──────── Records shown

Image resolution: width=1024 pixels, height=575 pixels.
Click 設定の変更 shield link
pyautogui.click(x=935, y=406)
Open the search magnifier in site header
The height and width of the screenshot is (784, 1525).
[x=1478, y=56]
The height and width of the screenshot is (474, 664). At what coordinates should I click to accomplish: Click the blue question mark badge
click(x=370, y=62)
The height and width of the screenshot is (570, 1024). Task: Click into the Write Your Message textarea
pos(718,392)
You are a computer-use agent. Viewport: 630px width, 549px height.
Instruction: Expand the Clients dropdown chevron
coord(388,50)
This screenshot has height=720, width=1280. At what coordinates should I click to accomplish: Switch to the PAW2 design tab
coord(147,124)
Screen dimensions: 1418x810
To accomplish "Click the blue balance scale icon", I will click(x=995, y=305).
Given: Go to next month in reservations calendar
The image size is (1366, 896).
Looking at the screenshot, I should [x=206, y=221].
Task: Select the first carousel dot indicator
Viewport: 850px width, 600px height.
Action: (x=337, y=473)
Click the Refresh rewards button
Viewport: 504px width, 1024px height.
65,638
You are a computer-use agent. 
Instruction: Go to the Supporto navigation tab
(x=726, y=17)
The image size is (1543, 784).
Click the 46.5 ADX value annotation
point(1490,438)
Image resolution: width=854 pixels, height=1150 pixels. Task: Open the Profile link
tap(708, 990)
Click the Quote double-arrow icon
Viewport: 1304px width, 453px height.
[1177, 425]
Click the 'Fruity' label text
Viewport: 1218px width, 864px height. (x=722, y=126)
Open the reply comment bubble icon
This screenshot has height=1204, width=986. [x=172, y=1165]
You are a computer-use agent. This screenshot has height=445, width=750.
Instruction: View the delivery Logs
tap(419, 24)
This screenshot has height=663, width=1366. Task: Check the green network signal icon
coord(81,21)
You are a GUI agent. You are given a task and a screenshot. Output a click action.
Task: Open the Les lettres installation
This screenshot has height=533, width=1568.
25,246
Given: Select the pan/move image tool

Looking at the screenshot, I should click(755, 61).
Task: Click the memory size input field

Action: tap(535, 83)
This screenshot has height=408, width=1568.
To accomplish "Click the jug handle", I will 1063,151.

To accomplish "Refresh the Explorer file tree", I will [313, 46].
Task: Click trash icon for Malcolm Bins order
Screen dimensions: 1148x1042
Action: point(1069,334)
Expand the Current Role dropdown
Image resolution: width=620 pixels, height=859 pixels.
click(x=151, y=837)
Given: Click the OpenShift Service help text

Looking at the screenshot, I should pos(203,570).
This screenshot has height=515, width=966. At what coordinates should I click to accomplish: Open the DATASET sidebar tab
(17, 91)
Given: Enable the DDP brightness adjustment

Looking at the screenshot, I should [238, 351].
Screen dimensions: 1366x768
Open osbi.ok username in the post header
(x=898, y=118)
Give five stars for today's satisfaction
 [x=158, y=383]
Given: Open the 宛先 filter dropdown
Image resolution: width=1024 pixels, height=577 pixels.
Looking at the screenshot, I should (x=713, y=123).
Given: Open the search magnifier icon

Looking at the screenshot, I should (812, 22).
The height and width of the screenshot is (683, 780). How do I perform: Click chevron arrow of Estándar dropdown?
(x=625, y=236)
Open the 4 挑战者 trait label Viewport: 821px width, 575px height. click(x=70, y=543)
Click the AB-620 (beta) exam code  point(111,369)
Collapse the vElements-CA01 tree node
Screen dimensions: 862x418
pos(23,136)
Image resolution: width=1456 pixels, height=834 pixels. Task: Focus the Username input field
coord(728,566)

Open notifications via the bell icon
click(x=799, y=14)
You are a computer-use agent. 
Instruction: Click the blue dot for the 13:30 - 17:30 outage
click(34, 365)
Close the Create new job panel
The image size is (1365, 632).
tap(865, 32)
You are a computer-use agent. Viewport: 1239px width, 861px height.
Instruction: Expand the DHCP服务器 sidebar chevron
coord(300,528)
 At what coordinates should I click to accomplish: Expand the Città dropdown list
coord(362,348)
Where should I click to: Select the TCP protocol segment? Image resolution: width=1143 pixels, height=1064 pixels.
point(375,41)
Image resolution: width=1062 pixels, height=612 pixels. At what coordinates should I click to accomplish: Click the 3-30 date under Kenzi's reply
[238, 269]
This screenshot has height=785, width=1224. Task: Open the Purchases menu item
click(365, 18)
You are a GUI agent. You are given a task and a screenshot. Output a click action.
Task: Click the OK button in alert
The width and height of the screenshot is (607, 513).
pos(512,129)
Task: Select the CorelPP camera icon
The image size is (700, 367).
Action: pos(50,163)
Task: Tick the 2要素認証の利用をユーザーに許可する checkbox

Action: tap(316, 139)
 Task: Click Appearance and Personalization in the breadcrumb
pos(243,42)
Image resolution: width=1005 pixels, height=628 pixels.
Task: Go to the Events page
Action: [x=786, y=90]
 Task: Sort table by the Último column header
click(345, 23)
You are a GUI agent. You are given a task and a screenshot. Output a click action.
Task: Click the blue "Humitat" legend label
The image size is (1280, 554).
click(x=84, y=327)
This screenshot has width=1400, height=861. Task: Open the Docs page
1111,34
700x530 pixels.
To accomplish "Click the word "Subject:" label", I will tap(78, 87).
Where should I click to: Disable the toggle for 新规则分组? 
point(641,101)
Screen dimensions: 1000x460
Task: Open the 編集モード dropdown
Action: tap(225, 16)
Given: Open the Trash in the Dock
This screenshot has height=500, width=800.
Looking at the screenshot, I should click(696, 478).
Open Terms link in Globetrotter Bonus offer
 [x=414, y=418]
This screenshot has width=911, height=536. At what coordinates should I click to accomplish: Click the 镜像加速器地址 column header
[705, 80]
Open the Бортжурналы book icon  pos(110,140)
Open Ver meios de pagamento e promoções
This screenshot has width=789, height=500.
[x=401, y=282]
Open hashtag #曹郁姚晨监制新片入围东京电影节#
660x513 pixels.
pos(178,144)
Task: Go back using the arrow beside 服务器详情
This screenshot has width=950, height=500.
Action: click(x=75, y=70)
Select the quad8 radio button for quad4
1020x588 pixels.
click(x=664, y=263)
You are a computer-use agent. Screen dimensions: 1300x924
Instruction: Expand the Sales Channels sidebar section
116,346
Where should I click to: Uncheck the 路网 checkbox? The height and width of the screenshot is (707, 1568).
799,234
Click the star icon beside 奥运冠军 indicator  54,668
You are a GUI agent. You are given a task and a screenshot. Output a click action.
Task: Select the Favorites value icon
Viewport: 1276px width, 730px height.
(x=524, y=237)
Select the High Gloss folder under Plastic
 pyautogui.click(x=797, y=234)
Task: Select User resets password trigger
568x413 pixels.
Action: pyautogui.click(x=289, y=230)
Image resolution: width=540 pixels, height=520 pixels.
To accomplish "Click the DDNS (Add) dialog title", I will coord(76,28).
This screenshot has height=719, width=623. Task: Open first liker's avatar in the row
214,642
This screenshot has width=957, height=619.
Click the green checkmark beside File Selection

────────────────

- _Exercise_
Please retype the whole of the material above exactly.

- _Answer space_
Image resolution: width=1024 pixels, height=575 pixels.
Click 設定の変更 shield link
pyautogui.click(x=935, y=406)
Open the search magnifier in site header
The height and width of the screenshot is (784, 1525).
[x=1478, y=56]
The height and width of the screenshot is (474, 664). At what coordinates should I click to accomplish: Click the blue question mark badge
click(x=370, y=62)
The height and width of the screenshot is (570, 1024). Task: Click into the Write Your Message textarea
pos(718,392)
You are a computer-use agent. Viewport: 630px width, 549px height.
Instruction: Expand the Clients dropdown chevron
coord(388,50)
This screenshot has height=720, width=1280. At what coordinates should I click to accomplish: Switch to the PAW2 design tab
coord(147,124)
Screen dimensions: 1418x810
To accomplish "Click the blue balance scale icon", I will click(x=995, y=305).
Given: Go to next month in reservations calendar
The image size is (1366, 896).
Looking at the screenshot, I should [x=206, y=221].
Task: Select the first carousel dot indicator
Viewport: 850px width, 600px height.
Action: (x=337, y=473)
Click the Refresh rewards button
Viewport: 504px width, 1024px height.
65,638
You are a computer-use agent. 
Instruction: Go to the Supporto navigation tab
(x=726, y=17)
The image size is (1543, 784).
Click the 46.5 ADX value annotation
point(1490,438)
Image resolution: width=854 pixels, height=1150 pixels. Task: Open the Profile link
tap(708, 990)
Click the Quote double-arrow icon
Viewport: 1304px width, 453px height.
[1177, 425]
Click the 'Fruity' label text
Viewport: 1218px width, 864px height. (x=722, y=126)
Open the reply comment bubble icon
This screenshot has height=1204, width=986. [x=172, y=1165]
You are a computer-use agent. This screenshot has height=445, width=750.
Instruction: View the delivery Logs
tap(419, 24)
This screenshot has height=663, width=1366. Task: Check the green network signal icon
coord(81,21)
You are a GUI agent. You are given a task and a screenshot. Output a click action.
Task: Open the Les lettres installation
This screenshot has height=533, width=1568.
25,246
Given: Select the pan/move image tool

Looking at the screenshot, I should click(755, 61).
Task: Click the memory size input field

Action: tap(535, 83)
This screenshot has height=408, width=1568.
To accomplish "Click the jug handle", I will 1063,151.

To accomplish "Refresh the Explorer file tree", I will [313, 46].
Task: Click trash icon for Malcolm Bins order
Screen dimensions: 1148x1042
Action: point(1069,334)
Expand the Current Role dropdown
Image resolution: width=620 pixels, height=859 pixels.
click(x=151, y=837)
Given: Click the OpenShift Service help text

Looking at the screenshot, I should pos(203,570).
This screenshot has height=515, width=966. At what coordinates should I click to accomplish: Open the DATASET sidebar tab
(17, 91)
Given: Enable the DDP brightness adjustment

Looking at the screenshot, I should [238, 351].
Screen dimensions: 1366x768
Open osbi.ok username in the post header
(x=898, y=118)
Give five stars for today's satisfaction
 [x=158, y=383]
Given: Open the 宛先 filter dropdown
Image resolution: width=1024 pixels, height=577 pixels.
Looking at the screenshot, I should (x=713, y=123).
Given: Open the search magnifier icon

Looking at the screenshot, I should (812, 22).
The height and width of the screenshot is (683, 780). How do I perform: Click chevron arrow of Estándar dropdown?
(x=625, y=236)
Open the 4 挑战者 trait label Viewport: 821px width, 575px height. click(x=70, y=543)
Click the AB-620 (beta) exam code  point(111,369)
Collapse the vElements-CA01 tree node
Screen dimensions: 862x418
pos(23,136)
Image resolution: width=1456 pixels, height=834 pixels. Task: Focus the Username input field
coord(728,566)

Open notifications via the bell icon
click(x=799, y=14)
You are a computer-use agent. 
Instruction: Click the blue dot for the 13:30 - 17:30 outage
click(34, 365)
Close the Create new job panel
The image size is (1365, 632).
tap(865, 32)
You are a computer-use agent. Viewport: 1239px width, 861px height.
Instruction: Expand the DHCP服务器 sidebar chevron
coord(300,528)
 At what coordinates should I click to accomplish: Expand the Città dropdown list
coord(362,348)
Where should I click to: Select the TCP protocol segment? Image resolution: width=1143 pixels, height=1064 pixels.
point(375,41)
Image resolution: width=1062 pixels, height=612 pixels. At what coordinates should I click to accomplish: Click the 3-30 date under Kenzi's reply
[238, 269]
This screenshot has height=785, width=1224. Task: Open the Purchases menu item
click(365, 18)
You are a GUI agent. You are given a task and a screenshot. Output a click action.
Task: Click the OK button in alert
The width and height of the screenshot is (607, 513).
pos(512,129)
Task: Select the CorelPP camera icon
The image size is (700, 367).
Action: pos(50,163)
Task: Tick the 2要素認証の利用をユーザーに許可する checkbox

Action: tap(316, 139)
 Task: Click Appearance and Personalization in the breadcrumb
pos(243,42)
Image resolution: width=1005 pixels, height=628 pixels.
Task: Go to the Events page
Action: [x=786, y=90]
 Task: Sort table by the Último column header
click(345, 23)
You are a GUI agent. You are given a task and a screenshot. Output a click action.
Task: Click the blue "Humitat" legend label
The image size is (1280, 554).
click(x=84, y=327)
This screenshot has width=1400, height=861. Task: Open the Docs page
1111,34
700x530 pixels.
To accomplish "Click the word "Subject:" label", I will tap(78, 87).
Where should I click to: Disable the toggle for 新规则分组? 
point(641,101)
Screen dimensions: 1000x460
Task: Open the 編集モード dropdown
Action: tap(225, 16)
Given: Open the Trash in the Dock
This screenshot has height=500, width=800.
Looking at the screenshot, I should click(696, 478).
Open Terms link in Globetrotter Bonus offer
 [x=414, y=418]
This screenshot has width=911, height=536. At what coordinates should I click to accomplish: Click the 镜像加速器地址 column header
[705, 80]
Open the Бортжурналы book icon  pos(110,140)
Open Ver meios de pagamento e promoções
This screenshot has width=789, height=500.
[x=401, y=282]
Open hashtag #曹郁姚晨监制新片入围东京电影节#
660x513 pixels.
pos(178,144)
Task: Go back using the arrow beside 服务器详情
This screenshot has width=950, height=500.
Action: click(x=75, y=70)
Select the quad8 radio button for quad4
1020x588 pixels.
click(x=664, y=263)
You are a computer-use agent. Screen dimensions: 1300x924
Instruction: Expand the Sales Channels sidebar section
116,346
Where should I click to: Uncheck the 路网 checkbox? The height and width of the screenshot is (707, 1568).
799,234
Click the star icon beside 奥运冠军 indicator  54,668
You are a GUI agent. You are given a task and a screenshot. Output a click action.
Task: Select the Favorites value icon
Viewport: 1276px width, 730px height.
(x=524, y=237)
Select the High Gloss folder under Plastic
 pyautogui.click(x=797, y=234)
Task: Select User resets password trigger
568x413 pixels.
Action: pyautogui.click(x=289, y=230)
Image resolution: width=540 pixels, height=520 pixels.
To accomplish "Click the DDNS (Add) dialog title", I will coord(76,28).
This screenshot has height=719, width=623. Task: Open first liker's avatar in the row
214,642
This screenshot has width=957, height=619.
Click the green checkmark beside File Selection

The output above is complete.